Maine, you see, is not the only state enjoying a windfall. The surplus craze is sweeping the nation; the phenomenon of low unemployment, stable interest rates, nonexistent inflation and solid consumer confidence manifests itself from sea to shining sea and across the entire fruited plain.

Where Maine does stand alone, unfortunately, is in giving serious consideration to squandering its unanticipated riches on a sales-tax cut.

Take Massachusetts. Please. The Bay State racked up a $700 million surplus last fiscal year and, after spending some on one-time capital projects, promptly cut its income tax. This year’s bonus will be somewhat less, but the only argument is how much, not whether, the income tax will be cut again.

Iowa, a state knee-deep in common sense, is whacking its income tax 10 percent and expanding a tax break for small-business startups.

Montana is using its extra cash to let would-be homebuyers set up tax-free savings accounts to build nest eggs for their first homes.
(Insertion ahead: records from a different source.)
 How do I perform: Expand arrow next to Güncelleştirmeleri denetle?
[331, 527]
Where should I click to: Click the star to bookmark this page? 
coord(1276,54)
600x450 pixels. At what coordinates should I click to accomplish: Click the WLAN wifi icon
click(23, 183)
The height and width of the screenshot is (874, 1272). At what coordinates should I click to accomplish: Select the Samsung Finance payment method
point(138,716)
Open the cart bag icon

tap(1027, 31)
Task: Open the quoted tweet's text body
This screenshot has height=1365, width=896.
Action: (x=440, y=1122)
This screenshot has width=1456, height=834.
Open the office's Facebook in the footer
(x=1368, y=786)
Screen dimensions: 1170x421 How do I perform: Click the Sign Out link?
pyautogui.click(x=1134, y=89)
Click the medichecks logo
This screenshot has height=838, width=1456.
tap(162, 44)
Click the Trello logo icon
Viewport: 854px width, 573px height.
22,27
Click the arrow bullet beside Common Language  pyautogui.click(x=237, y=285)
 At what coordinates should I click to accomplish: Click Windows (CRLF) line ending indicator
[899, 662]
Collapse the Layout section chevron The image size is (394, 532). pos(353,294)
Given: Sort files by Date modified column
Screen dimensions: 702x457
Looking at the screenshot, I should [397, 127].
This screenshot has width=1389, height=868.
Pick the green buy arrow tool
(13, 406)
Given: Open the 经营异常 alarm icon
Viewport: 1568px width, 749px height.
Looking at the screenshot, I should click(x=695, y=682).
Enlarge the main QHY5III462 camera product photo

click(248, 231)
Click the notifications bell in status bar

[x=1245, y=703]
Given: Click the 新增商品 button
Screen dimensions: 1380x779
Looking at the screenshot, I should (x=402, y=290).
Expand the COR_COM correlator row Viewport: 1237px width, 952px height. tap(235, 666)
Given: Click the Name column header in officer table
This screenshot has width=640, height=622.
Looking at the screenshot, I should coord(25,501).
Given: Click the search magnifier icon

California is setting up an income tax credit — that’s a full-blown credit, not just a measly deduction — for dependents. Wisconsin is giving married couples a tax credit of up to $304 a year to help offset the so-called “marriage penalty” built into the tax code. Michigan is raising its personal exemption and the exemption for children, expanding a tuition tax credit and increasing its deduction on earnings from interest, dividends and capital gains.

And so on. The methods vary, but the trend elsewhere is to put money back into the pockets of wage-earners, to help families raise and educate their children, to encourage home-owners, entrepreneurs, investors and savers. If other states had property tax systems as sick as Maine’s, chances are they’d be spending some money on remedies. Only here, apparently, is a tax cut favoring those, including tourists, who buy expensive non-essentials getting serious consideration.

Those pushing for the penny or even the half-penny sales tax reductions can’t even make a case that Maine consumers are unfairly burdened at the cash register. Our six-cent tax is found in eight other states, six states have higher sales taxes, 13 are just a penny or less lower. Maine does not tax groceries. Fifteen states do.

During the break between sessions, the move to cut the sales tax by a penny gained considerable momentum. While it’s discouraging to see so many legislators jumping on the wrong bandwagon, it is heartening to know that so many are eager to give $120 million back to the taxpayers. Now, as lawmakers reconvene, they just need to figure out a way that better helps those who need it. And if they need a hint, all they have to do is look around.